Incomplete data provenance. Listing dataset names without describing their provenance, licensing basis, and known limitations is insufficient.

Outdated documentation. Technical documentation must reflect the current deployed version. Documentation prepared during development and never updated after model changes or retraining is a common compliance failure.


Maintaining the Technical Documentation

Article 18 of the AI Act requires technical documentation to be kept for at least 10 years after the system is placed on the market or put into service. Article 16(e) requires it to be updated when the system is substantially modified.

Build documentation updates into your model development and release process as a required step, not an afterthought.

How DilAIg Helps

DilAIg's 50-question audit generates your Annex IV Technical Documentation automatically — structured to satisfy every element in this checklist. The audit is designed so that your answers map directly to the required Annex IV sections, producing a complete, regulator-ready document.

Start your free audit at dilaig.com and generate your Technical Documentation in under an hour.


FAQ: AI Act Technical Documentation

Q: Do deployers need to create technical documentation, or only providers? Technical documentation under Article 11 is a provider obligation. Deployers are not required to create Annex IV documentation. However, deployers are required under Article 26(1) to verify that the provider has fulfilled their documentation obligations, and may request access to it for their own due diligence and for FRIA preparation.

Q: How long must technical documentation be? The AI Act does not set a page count. The documentation must be complete — covering every Annex IV element — but it can be as concise or detailed as necessary to accurately describe the system. A simple automated decision-support tool may require 30 pages; a complex multi-modal system may require hundreds. Substance over volume.

Q: Can technical documentation reference other documents? Yes. Technical documentation can reference other documents (test reports, third-party assessments, dataset documentation) rather than reproducing all content inline. Ensure that all referenced documents are available to provide to authorities on request and are identified with sufficient precision (document name, version, date).

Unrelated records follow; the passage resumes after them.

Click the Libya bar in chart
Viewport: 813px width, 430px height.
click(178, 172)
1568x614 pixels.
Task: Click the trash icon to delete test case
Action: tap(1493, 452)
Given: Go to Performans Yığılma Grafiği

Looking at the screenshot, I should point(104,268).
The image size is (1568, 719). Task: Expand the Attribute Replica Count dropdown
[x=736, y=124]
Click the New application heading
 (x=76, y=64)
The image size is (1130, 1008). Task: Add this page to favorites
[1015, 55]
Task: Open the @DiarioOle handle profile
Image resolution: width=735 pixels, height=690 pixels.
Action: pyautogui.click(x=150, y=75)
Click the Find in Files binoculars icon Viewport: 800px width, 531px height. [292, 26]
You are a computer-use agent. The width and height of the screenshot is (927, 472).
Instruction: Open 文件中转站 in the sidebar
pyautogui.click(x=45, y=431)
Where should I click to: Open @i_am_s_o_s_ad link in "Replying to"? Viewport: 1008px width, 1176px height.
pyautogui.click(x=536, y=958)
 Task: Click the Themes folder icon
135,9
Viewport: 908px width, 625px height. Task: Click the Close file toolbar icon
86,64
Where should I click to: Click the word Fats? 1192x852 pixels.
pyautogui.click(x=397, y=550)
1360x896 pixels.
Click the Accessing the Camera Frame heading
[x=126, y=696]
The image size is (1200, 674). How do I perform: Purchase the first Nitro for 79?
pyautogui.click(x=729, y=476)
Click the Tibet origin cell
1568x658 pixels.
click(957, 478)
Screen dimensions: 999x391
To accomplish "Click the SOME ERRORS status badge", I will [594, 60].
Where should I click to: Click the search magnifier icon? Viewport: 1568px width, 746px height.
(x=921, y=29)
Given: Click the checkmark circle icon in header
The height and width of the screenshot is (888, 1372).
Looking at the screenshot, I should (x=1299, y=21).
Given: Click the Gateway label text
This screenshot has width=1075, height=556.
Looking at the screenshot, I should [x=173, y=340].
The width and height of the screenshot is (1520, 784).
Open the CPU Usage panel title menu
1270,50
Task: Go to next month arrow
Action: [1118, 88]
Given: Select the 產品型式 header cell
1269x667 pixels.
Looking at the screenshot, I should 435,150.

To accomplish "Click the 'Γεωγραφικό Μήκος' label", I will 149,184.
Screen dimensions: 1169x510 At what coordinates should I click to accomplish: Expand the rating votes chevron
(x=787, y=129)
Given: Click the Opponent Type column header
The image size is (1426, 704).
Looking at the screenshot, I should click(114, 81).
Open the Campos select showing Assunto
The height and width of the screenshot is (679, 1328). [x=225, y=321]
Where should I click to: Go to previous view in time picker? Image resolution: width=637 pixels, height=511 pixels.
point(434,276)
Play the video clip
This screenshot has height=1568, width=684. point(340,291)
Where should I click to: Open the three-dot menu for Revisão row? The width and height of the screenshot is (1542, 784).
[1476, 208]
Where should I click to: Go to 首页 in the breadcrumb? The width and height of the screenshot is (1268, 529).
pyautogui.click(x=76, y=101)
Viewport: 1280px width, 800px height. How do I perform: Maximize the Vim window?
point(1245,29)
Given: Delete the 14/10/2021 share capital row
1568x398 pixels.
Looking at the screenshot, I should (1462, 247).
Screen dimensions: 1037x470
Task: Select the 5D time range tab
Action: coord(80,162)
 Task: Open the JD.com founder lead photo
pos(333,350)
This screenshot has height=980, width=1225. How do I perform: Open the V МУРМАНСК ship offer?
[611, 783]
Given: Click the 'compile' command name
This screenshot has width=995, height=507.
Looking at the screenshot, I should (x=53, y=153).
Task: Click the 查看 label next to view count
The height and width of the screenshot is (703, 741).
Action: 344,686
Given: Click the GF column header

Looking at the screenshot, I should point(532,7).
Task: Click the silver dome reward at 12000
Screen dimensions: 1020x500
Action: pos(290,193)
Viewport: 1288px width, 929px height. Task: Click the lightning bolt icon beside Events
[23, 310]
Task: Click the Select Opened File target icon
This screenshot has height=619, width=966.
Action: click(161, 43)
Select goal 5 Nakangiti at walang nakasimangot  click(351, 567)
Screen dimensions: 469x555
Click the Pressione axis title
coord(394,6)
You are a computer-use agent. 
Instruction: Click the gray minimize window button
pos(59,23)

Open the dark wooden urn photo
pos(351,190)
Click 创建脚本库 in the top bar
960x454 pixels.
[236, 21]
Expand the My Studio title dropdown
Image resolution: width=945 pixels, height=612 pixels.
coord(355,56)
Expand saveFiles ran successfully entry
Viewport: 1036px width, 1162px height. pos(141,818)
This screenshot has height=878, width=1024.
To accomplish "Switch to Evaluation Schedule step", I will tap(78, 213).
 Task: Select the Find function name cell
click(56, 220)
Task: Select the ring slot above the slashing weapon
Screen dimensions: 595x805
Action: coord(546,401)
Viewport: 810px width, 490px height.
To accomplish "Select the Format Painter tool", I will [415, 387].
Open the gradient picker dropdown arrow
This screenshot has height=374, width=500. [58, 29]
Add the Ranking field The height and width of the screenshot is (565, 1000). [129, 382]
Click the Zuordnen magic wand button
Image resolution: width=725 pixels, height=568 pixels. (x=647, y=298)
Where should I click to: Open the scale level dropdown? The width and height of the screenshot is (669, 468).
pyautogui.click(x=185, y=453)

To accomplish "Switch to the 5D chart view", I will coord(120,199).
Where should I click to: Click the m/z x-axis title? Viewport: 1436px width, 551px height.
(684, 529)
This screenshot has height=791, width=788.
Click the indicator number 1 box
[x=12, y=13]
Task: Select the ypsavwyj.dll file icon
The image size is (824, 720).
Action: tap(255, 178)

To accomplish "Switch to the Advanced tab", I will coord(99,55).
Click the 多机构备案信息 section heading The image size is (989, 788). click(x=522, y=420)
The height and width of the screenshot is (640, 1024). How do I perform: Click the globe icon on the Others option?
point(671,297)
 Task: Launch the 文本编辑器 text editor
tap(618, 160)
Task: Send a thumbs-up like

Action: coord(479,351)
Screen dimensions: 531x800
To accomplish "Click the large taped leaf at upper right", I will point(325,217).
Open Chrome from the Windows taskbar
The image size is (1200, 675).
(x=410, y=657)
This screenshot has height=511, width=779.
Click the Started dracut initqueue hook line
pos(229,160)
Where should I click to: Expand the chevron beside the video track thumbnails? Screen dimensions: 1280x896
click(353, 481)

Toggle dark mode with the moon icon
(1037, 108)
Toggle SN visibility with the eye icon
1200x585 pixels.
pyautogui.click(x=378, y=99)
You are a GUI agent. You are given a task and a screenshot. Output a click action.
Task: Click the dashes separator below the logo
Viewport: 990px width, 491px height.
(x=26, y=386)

Q: Is the technical documentation the same as the instructions for use? No. The technical documentation is an internal compliance document produced by and held by the provider. The instructions for use (Article 13) are a document provided to deployers describing how to use the system. Both are required, and both are distinct.


Key Takeaways

  • Annex IV of the EU AI Act specifies seven sections of required content for technical documentation, covering system description, development process, monitoring, conformity assessment, and instructions for use.
  • The most common gaps are: overly generic descriptions, missing disaggregated performance data, no failure mode analysis, and outdated documentation.
  • Technical documentation must be maintained and updated throughout the system lifecycle and retained for 10 years.
  • It is the primary document that regulators and notified bodies will review first — invest in quality from the start.